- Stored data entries
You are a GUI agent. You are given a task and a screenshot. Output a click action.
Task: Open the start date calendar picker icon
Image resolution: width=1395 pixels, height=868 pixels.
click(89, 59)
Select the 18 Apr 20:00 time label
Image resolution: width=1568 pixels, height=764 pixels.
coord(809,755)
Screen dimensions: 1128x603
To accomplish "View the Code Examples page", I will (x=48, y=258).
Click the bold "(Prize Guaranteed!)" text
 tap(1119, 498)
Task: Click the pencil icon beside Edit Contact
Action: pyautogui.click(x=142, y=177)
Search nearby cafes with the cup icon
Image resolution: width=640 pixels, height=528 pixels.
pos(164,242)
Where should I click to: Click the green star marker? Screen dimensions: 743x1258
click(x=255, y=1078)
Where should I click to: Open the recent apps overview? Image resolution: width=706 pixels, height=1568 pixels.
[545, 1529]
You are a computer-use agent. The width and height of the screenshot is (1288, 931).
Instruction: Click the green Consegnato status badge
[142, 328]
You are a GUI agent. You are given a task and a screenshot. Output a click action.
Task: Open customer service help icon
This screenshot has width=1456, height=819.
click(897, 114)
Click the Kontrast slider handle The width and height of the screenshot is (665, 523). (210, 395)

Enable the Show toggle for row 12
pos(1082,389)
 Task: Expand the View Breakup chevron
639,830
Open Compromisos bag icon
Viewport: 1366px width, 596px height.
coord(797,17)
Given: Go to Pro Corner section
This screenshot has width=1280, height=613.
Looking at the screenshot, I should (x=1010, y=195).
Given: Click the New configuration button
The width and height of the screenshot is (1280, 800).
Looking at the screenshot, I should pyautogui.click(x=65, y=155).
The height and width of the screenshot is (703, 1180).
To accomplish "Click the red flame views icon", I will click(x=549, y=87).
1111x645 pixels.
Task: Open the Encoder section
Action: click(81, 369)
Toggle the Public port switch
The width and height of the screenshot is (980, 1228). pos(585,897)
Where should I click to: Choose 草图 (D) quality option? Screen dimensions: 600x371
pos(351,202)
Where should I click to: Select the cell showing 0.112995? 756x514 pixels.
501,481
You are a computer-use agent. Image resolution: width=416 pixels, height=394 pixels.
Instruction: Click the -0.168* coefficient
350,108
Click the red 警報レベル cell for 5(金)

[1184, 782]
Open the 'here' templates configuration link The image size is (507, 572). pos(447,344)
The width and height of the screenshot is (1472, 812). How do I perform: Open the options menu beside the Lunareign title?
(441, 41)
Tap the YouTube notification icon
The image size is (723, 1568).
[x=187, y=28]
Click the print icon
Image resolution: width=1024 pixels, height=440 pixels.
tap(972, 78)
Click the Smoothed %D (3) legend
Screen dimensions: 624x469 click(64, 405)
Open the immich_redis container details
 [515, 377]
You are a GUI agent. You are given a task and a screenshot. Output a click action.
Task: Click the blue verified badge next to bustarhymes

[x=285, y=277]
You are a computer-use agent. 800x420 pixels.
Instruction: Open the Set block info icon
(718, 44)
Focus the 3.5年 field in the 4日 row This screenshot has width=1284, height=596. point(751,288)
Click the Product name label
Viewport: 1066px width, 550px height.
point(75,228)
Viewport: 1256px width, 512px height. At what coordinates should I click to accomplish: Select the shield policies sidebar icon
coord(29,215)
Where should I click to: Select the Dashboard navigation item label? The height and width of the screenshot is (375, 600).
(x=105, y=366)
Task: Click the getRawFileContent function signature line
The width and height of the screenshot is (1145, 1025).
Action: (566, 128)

- HOW TO COMPLETE THIS TASK
Would you copy out all of the entries exactly?

- EXERCISE ANSWER
You are a GUI agent. You are given a task and a screenshot. Output a click action.
Task: Open the start date calendar picker icon
Image resolution: width=1395 pixels, height=868 pixels.
click(89, 59)
Select the 18 Apr 20:00 time label
Image resolution: width=1568 pixels, height=764 pixels.
coord(809,755)
Screen dimensions: 1128x603
To accomplish "View the Code Examples page", I will (x=48, y=258).
Click the bold "(Prize Guaranteed!)" text
 tap(1119, 498)
Task: Click the pencil icon beside Edit Contact
Action: pyautogui.click(x=142, y=177)
Search nearby cafes with the cup icon
Image resolution: width=640 pixels, height=528 pixels.
pos(164,242)
Where should I click to: Click the green star marker? Screen dimensions: 743x1258
click(x=255, y=1078)
Where should I click to: Open the recent apps overview? Image resolution: width=706 pixels, height=1568 pixels.
[545, 1529]
You are a computer-use agent. The width and height of the screenshot is (1288, 931).
Instruction: Click the green Consegnato status badge
[142, 328]
You are a GUI agent. You are given a task and a screenshot. Output a click action.
Task: Open customer service help icon
This screenshot has width=1456, height=819.
click(897, 114)
Click the Kontrast slider handle The width and height of the screenshot is (665, 523). (210, 395)

Enable the Show toggle for row 12
pos(1082,389)
 Task: Expand the View Breakup chevron
639,830
Open Compromisos bag icon
Viewport: 1366px width, 596px height.
coord(797,17)
Given: Go to Pro Corner section
This screenshot has width=1280, height=613.
Looking at the screenshot, I should (x=1010, y=195).
Given: Click the New configuration button
The width and height of the screenshot is (1280, 800).
Looking at the screenshot, I should pyautogui.click(x=65, y=155).
The height and width of the screenshot is (703, 1180).
To accomplish "Click the red flame views icon", I will click(x=549, y=87).
1111x645 pixels.
Task: Open the Encoder section
Action: click(81, 369)
Toggle the Public port switch
The width and height of the screenshot is (980, 1228). pos(585,897)
Where should I click to: Choose 草图 (D) quality option? Screen dimensions: 600x371
pos(351,202)
Where should I click to: Select the cell showing 0.112995? 756x514 pixels.
501,481
You are a computer-use agent. Image resolution: width=416 pixels, height=394 pixels.
Instruction: Click the -0.168* coefficient
350,108
Click the red 警報レベル cell for 5(金)

[1184, 782]
Open the 'here' templates configuration link The image size is (507, 572). pos(447,344)
The width and height of the screenshot is (1472, 812). How do I perform: Open the options menu beside the Lunareign title?
(441, 41)
Tap the YouTube notification icon
The image size is (723, 1568).
[x=187, y=28]
Click the print icon
Image resolution: width=1024 pixels, height=440 pixels.
tap(972, 78)
Click the Smoothed %D (3) legend
Screen dimensions: 624x469 click(64, 405)
Open the immich_redis container details
 [515, 377]
You are a GUI agent. You are given a task and a screenshot. Output a click action.
Task: Click the blue verified badge next to bustarhymes

[x=285, y=277]
You are a computer-use agent. 800x420 pixels.
Instruction: Open the Set block info icon
(718, 44)
Focus the 3.5年 field in the 4日 row This screenshot has width=1284, height=596. point(751,288)
Click the Product name label
Viewport: 1066px width, 550px height.
point(75,228)
Viewport: 1256px width, 512px height. At what coordinates should I click to accomplish: Select the shield policies sidebar icon
coord(29,215)
Where should I click to: Select the Dashboard navigation item label? The height and width of the screenshot is (375, 600).
(x=105, y=366)
Task: Click the getRawFileContent function signature line
The width and height of the screenshot is (1145, 1025).
Action: (566, 128)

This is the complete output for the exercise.